Los partes del equipo médico habitual eran leídos a la prensa en el vestíbulo de la clínica de la Paz por Manuel Lozano Sevilla, taquígrafo de Su Excelencia, por decirlo con la terminología de la época. Su tenor hubiera podido deducirse sin error por un sordo que observara las caras de los circunstantes. Cuando indicaban alguna mejoría, los más comprometidos con aquel régimen mostraban alivio, los desafectos se miraban con paciencia. Cuando la alternativa era inversa, de agravamiento, los franquistas apretaban los dientes y sus adversarios ensayaban el mejor de los disimulos. En El Pardo, la anciana dueña del restaurante La Marquesita, con su toquilla negra de punto grueso, seguía como una verdadera profesional esas vicisitudes. Sentada al fondo de la barra estaba siempre a la escucha de Radio Nacional, que interrumpía su programación para ofrecer el último avance informativo. Luego, por teléfono encargaba el pan que estimaba necesario calculando la afluencia previsible de periodistas y curiosos en proporción directamente proporcional a la gravedad del paciente, tantos años su vecino tras las tapias del palacio situado enfrente de su local. Subrayemos que todo sucedía en la anterior glaciación, antes de la era de los móviles, y que la Compañía Telefónica, para facilitar el trabajo, había dispuesto, tanto allí como en las inmediaciones de la clínica, unos autobuses convertidos en locutorios donde todos hacíamos cola para reportar a nuestras respectivas redacciones.

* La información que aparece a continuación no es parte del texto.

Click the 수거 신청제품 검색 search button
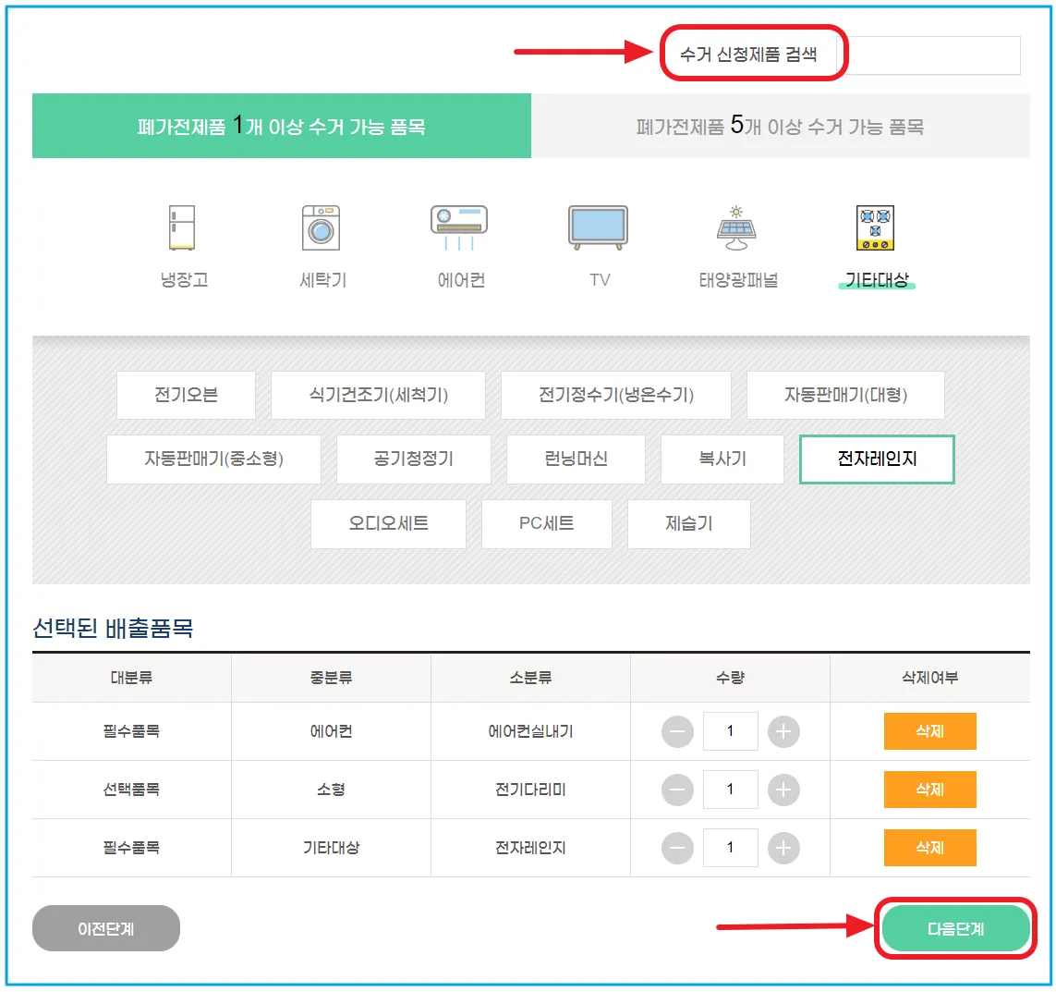1056x992 pixels. [x=753, y=55]
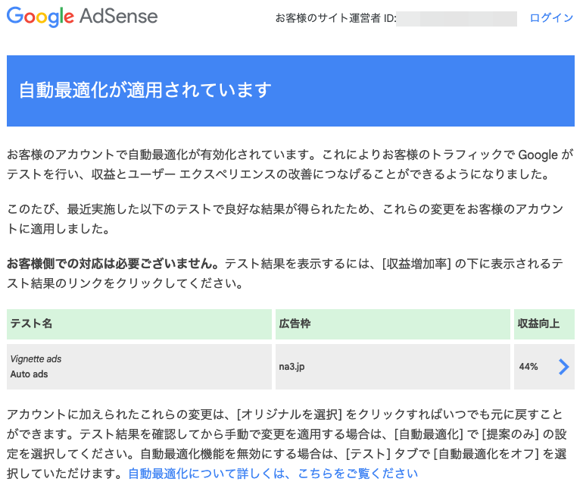Click the Auto ads label
The height and width of the screenshot is (488, 583).
tap(29, 374)
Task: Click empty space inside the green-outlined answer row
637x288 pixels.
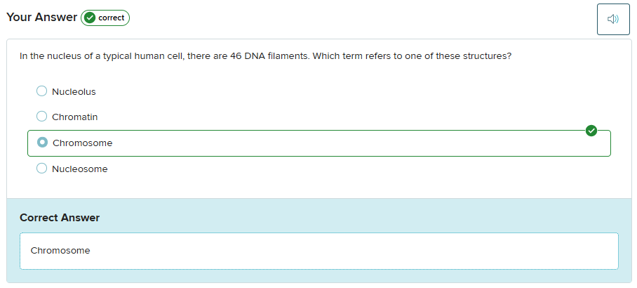Action: [351, 143]
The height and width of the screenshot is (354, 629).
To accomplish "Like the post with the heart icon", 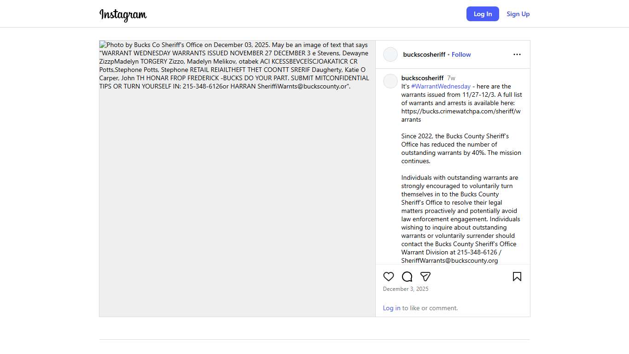I will pyautogui.click(x=389, y=277).
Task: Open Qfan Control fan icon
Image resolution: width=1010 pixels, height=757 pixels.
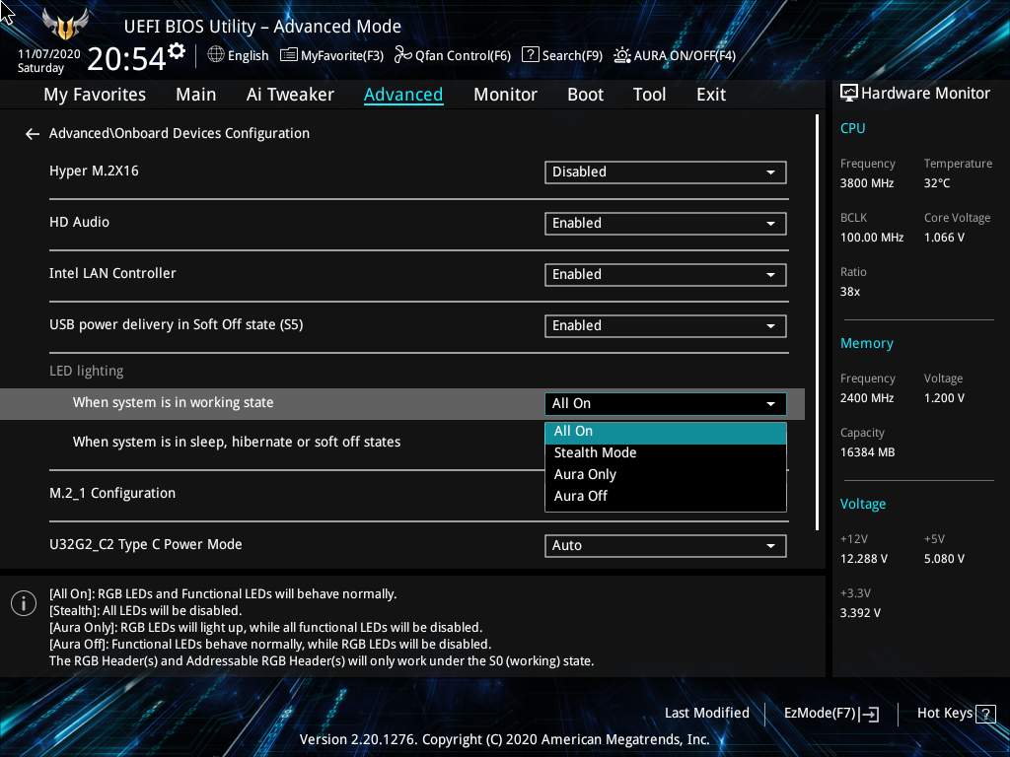Action: pyautogui.click(x=402, y=55)
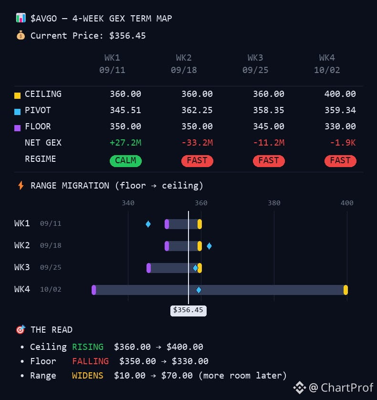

Muchas cosas habían cambiado de modo paulatino en un régimen cuyas señas de caducidad eran tanto más visibles cuanto con más énfasis proclamaba su permanencia e inalterabilidad, a tenor de la Ley de Principios del Movimiento. Era la inútil pretensión de haber descubierto en política el movimiento continuo que se pensó consagrado haciendo jurar al Sucesor aquellas improrrogables Leyes Fundamentales. Por su parte, Franco había dado garantías en 1961 a sus fieles concentrados para la ocasión en el cerro de Garabitas de la Casa de Campo de Madrid cuando empezaban a preguntarse aquello de ¿después de Franco, qué? Su compromiso fue que todo quedará atado y bien atado bajo la guardia fiel de nuestro Ejército. Luego se comprobaría que el error de cálculo consistió en considerar suyo al Ejército. Un Ejército que, muerto Franco, terminó prefiriendo dejar de ser su Ejército, el vencedor de la mitad de los españoles para ponerse a las órdenes del nuevo poder constitucional, encarnación de la soberanía popular, después de transferir, no sin algunos graves sobresaltos, sus anteriores lealtades al Rey.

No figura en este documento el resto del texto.